A resource can be any structured data the authorization policy uses to evaluate decisions. By default, middleware does not include a resource in authorization calls.

This behaviour can be overwritten by providing a custom function:

# config/initializers/aserto.rb

# must return a Hash
Aserto.with_resource_mapper do |request|
  { resource:  request.path_info }
end

Disable authorization for specific paths

The middleware exposes a disable_for configuration option that accepts an array of hashes with the following keys:

  • path - the path to disable authorization for
  • actions - an array of actions to disable authorization for

Rails

You can find the paths and actions using bundle exec rails routes

bundle exec rails routes

  Prefix       Verb   URI Pattern               Controller#Action

  api_v1_users GET    /api/users(.:format)      api/v1/users#index {:format=>:json}
               POST   /api/users(.:format)      api/v1/users#create {:format=>:json}
  api_v1_user  GET    /api/users/:id(.:format)  api/v1/users#show {:format=>:json}
# disables get user by id
config.disabled_for = [
  {
    path: '/api/users/:id'
    actions: [:GET]
  }
]

Examples

Rails

# config/initializers/aserto.rb

Rails.application.config.middleware.use Aserto::Authorization do |config|
  config.enabled = true
  config.policy_name = "my-policy-name"
  config.instance_label = "my-instance"
  config.authorizer_api_key = Rails.application.credentials.aserto[:authorizer_api_key]
  config.policy_root = "peoplefinder"
  config.service_url = "localhost:8282"
  config.cert_path = "/path/to/topaz/cert.crt"
  config.decision = "allowed"
  config.logger = Rails.logger
  config.identity_mapping = {
    type: :sub,
    from: :sub
  }
  config.disabled_for = [
    {
      path: "/api/users",
      actions: %i[GET POST]
    },
    {
      path: "/api/authentication",
      actions: %i[POST]
    }
  ]
  config.on_unauthorized = lambda do |env|
    puts env
    return [403, {}, ["Forbidden"]]
  end
end

Sinatra

# server.rb

# aserto middleware
use Aserto::Authorization do |config|
  config.enabled = true
  config.policy_name = "my-policy-name"
  config.authorizer_api_key = ENV['authorizer_api_key']
  config.policy_root = "peoplefinder"
  config.instance_label = "my-instance"
  config.service_url = "localhost:8282"
  config.cert_path = "/path/to/topaz/cert.crt"
  config.decision = "allowed"
  config.disabled_for = [
    {
      path: "/api/users/:id",
      actions: %i[GET]
    },
    {
      path: "/",
      actions: %i[GET]
    }
  ]

end

Development

Prerequisites: - Ruby >= 3.0 to run the code

Run bundle install to install dependencies.
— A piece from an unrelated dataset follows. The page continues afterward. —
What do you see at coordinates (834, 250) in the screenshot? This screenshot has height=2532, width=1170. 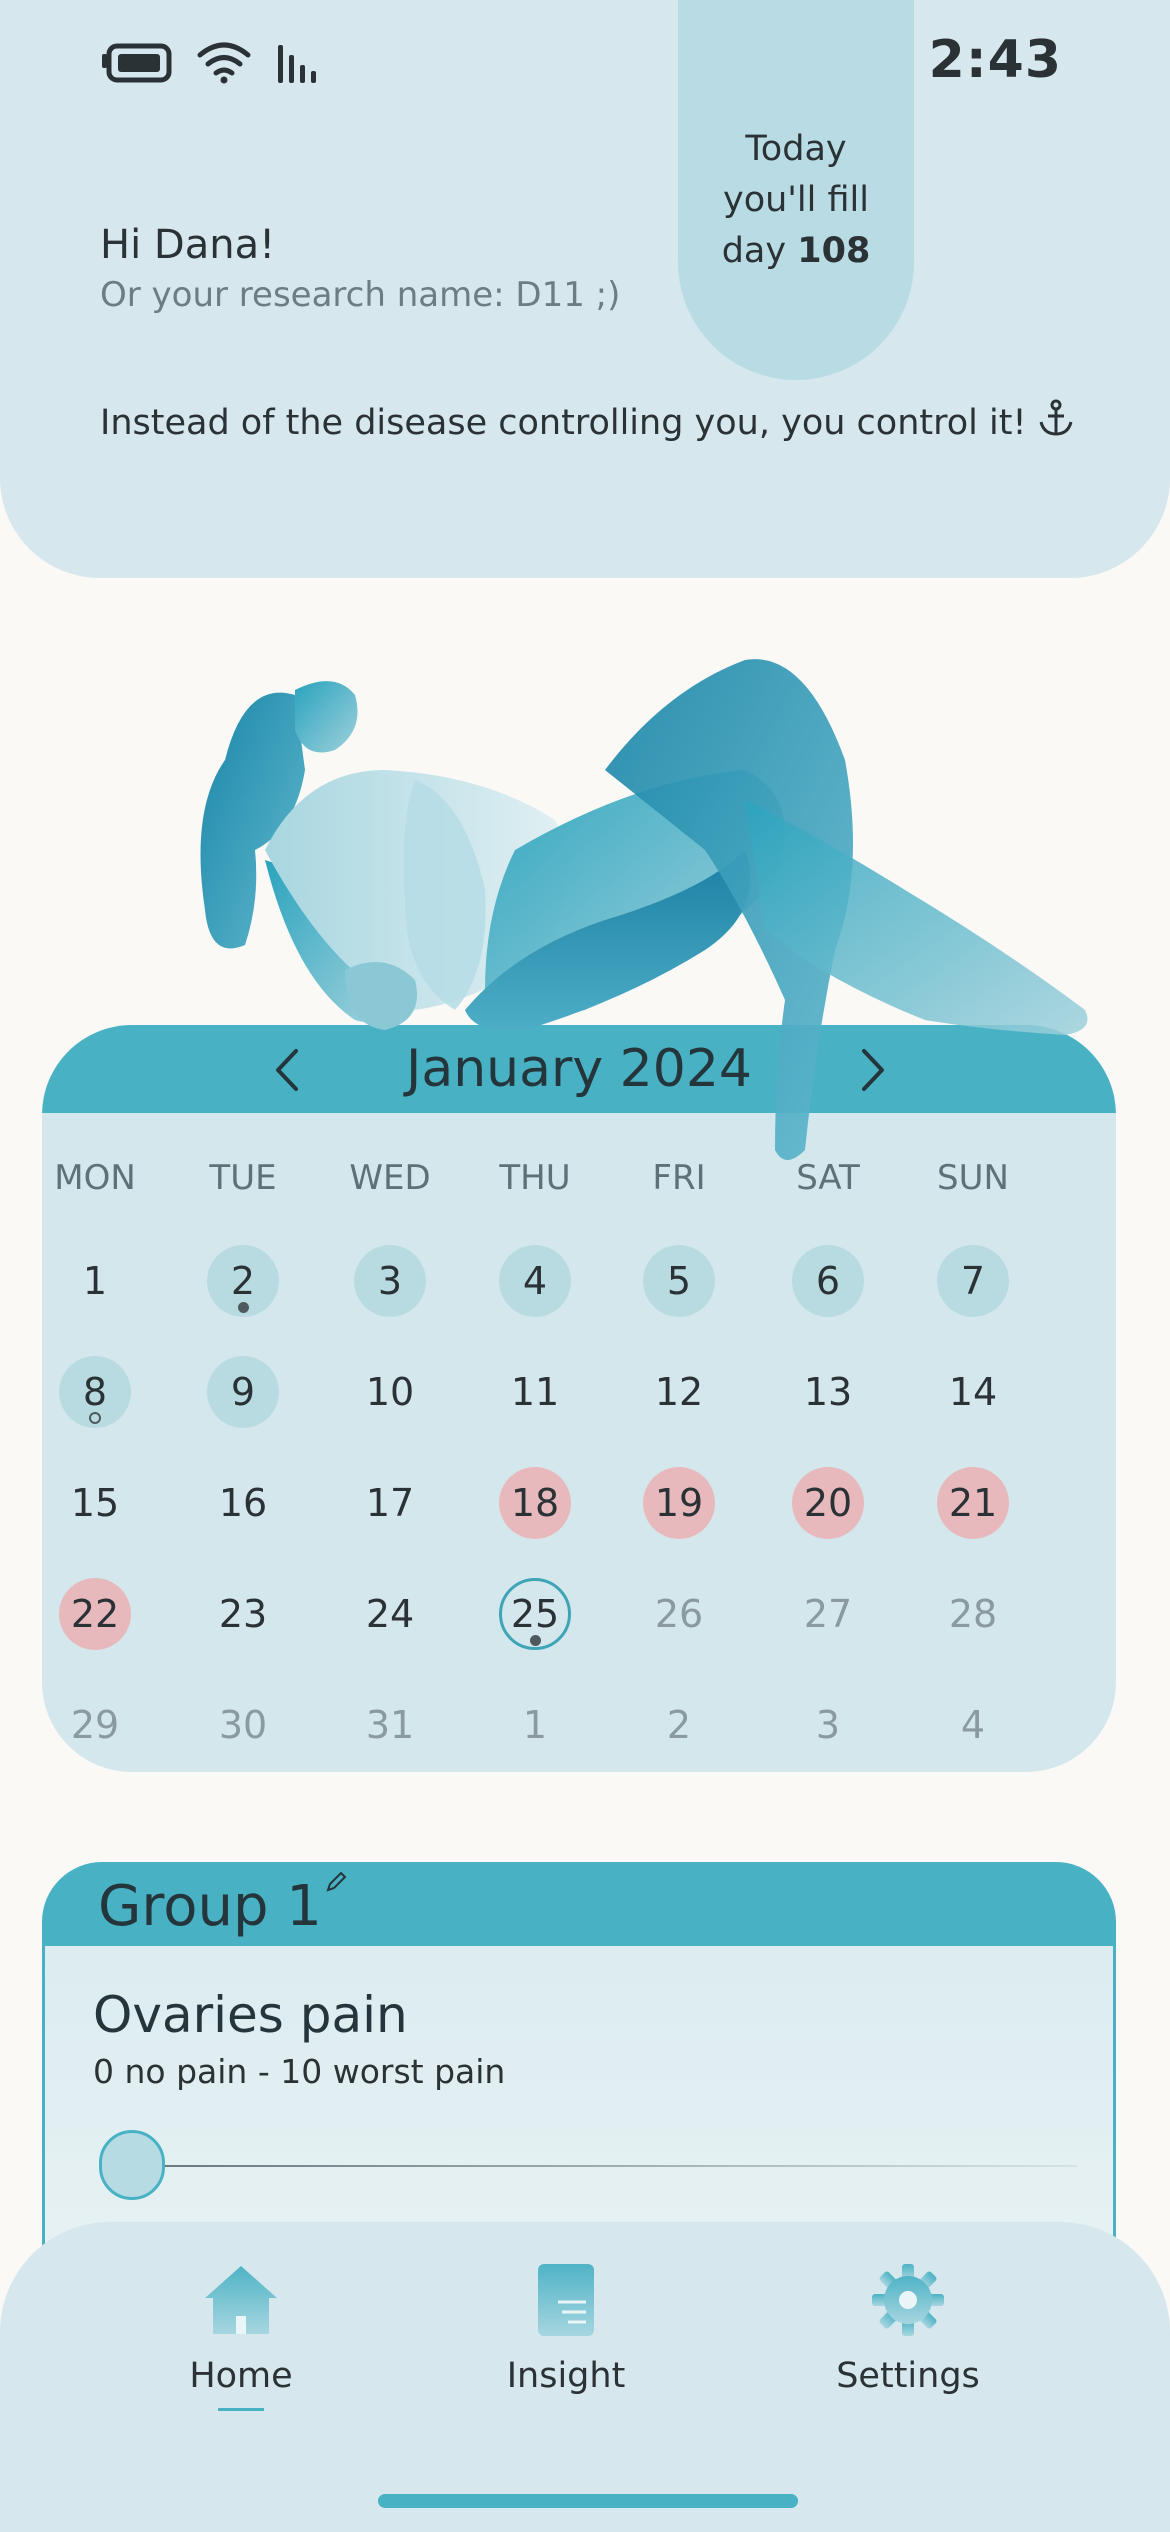 I see `day-number: 108` at bounding box center [834, 250].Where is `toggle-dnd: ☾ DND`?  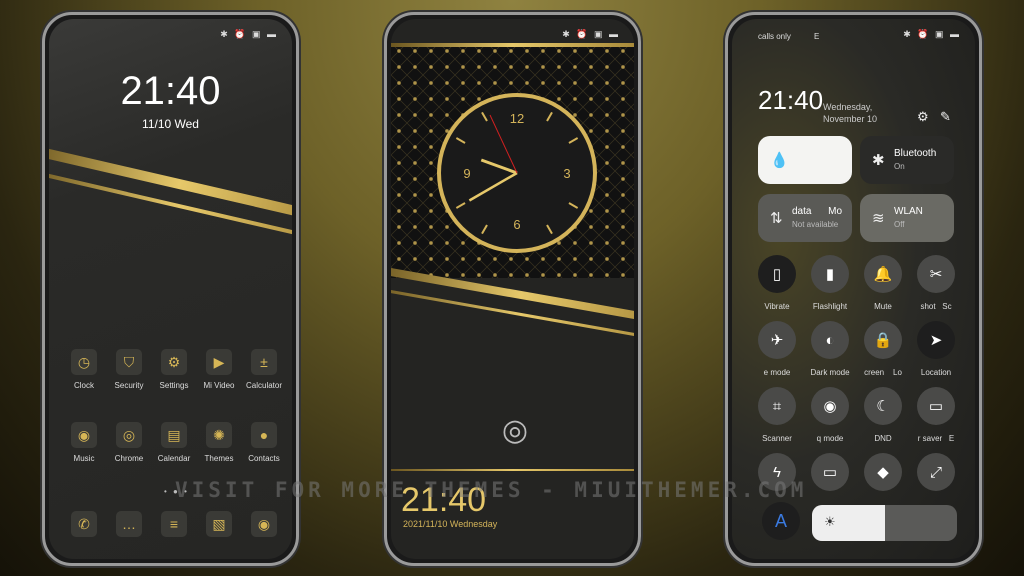
toggle-dnd: ☾ DND is located at coordinates (883, 415).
Then, run bundle exec rspec to run the tests. You can also run bin/console for an interactive prompt that will allow you to experiment.

Contributing

Bug reports and pull requests are welcome on GitHub at https://github.com/aserto-dev/aserto-ruby. This project is intended to be a safe, welcoming space for collaboration.

License

The gem is available as open source under the terms of the Apache-2.0 License.